I suspect that the reversal Harrington astutely describes—or perhaps more accurately, attempted reversal—testifies above all to the metaphysical bankruptcy at the heart of our digital age: a bankruptcy many are now apparently desperate to escape.
How strange. I watched the YouTube clip you referenced this morning. Then I happened to read the section of McGillchrist's 'The Trouble With Things' that discusses formal and efficient causes. Now I'm reading your piece on the same topic. It looks like the Universe wants me to get this topic down pat.
I wonder about the Hegelian roots (maybe even Neoplatonist?) of Barfield's conception of "necessary evolutionary stage" (as you say) of disenchantment to scour away the sticky bits of paganism and clean us up for autonomy. Anyway, I found Harrington's linkage of technologies of communication to notions (imaginaries of the person) of soul, self, and identity very interesting.
Note the differences of self-corrective capacities linked to these technologies of communication. Oral cultures subsist within what Hans Jonas dubs "ontologies of life" where everything is alive with the same intentionality of its percipients. The self-correcting capacities of oral cultures reach only to the family and at best to the tribe, where like knows like.

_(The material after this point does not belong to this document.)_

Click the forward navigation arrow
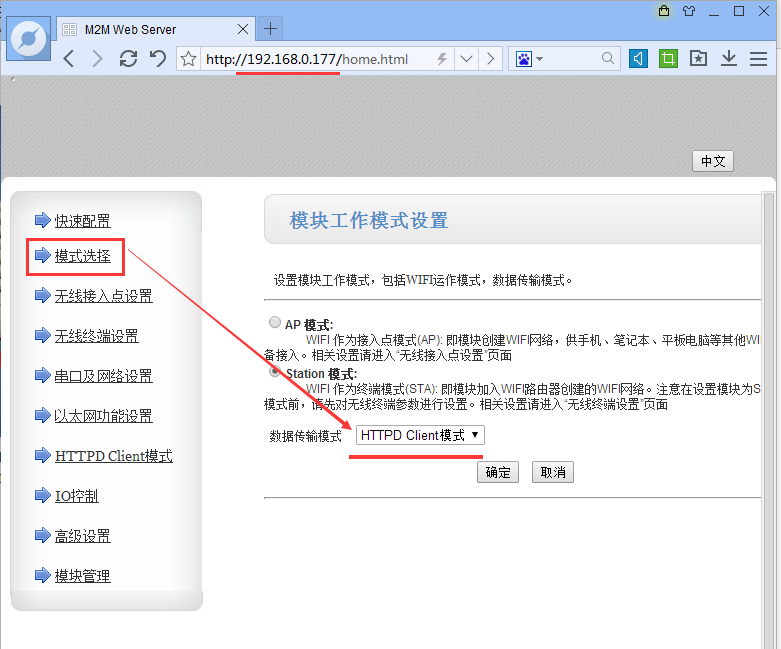(97, 59)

So, oral cultures are very pagan (as you mention) in the specific sense of recognizing life and spirit in the full stretch of commonly experienced things within the tribe.

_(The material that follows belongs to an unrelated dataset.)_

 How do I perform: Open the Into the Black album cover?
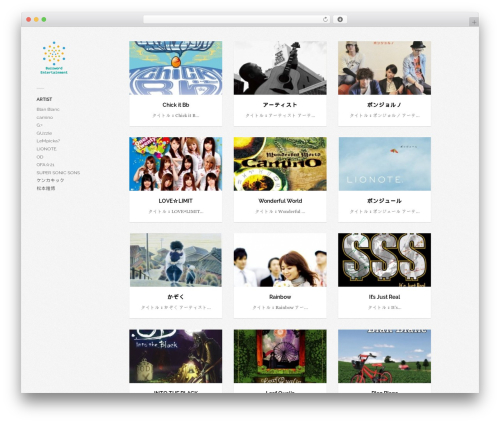click(x=176, y=356)
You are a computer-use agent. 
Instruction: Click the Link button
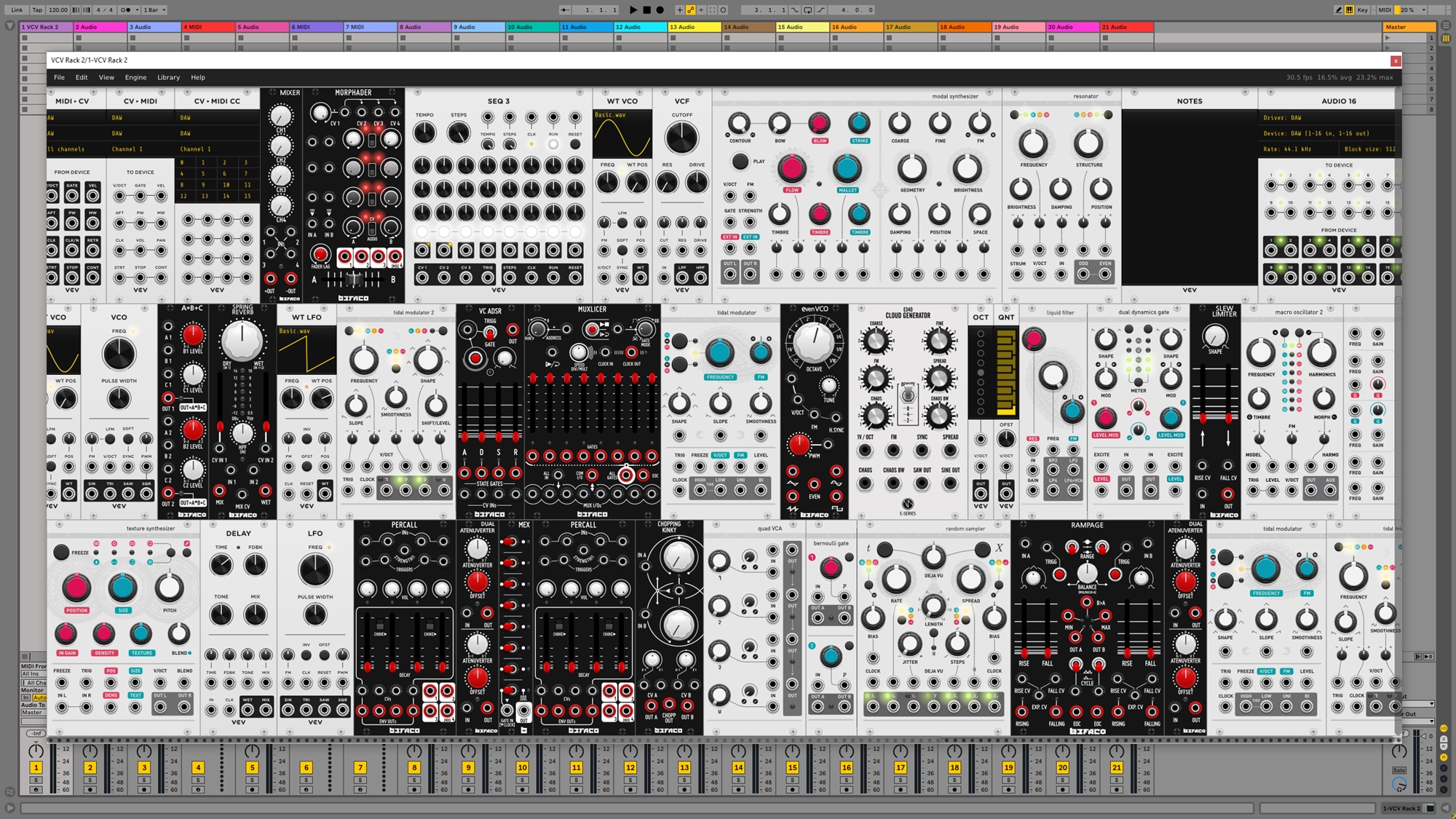[17, 10]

Literate cultures have fully detached communication from the person and preserved it via decontextualizable artifacts, words on parchment, paper, etc. This makes communication portable too--capable of being corrected by a multiplicity of cultures and worldviews. Literate cultures are all about objectivity, about ideas whose truth is in no way dependent upon contingencies of person, place, or time. Here the self becomes an objective subjectivity, a meat-enclosed capsule of subjectivity.
Finally, digital cultures are liquid, saturated with non-stop communications travelling at almost the speed of light from everywhere. Do we find any self-correcting mechanism within such maelstroms of digital data? We make our identities by trying on virtually every option that attracts our attention and catalyzes our mimetic desire.
Just a few undisciplined reactions to your very interesting blog post. Thanks.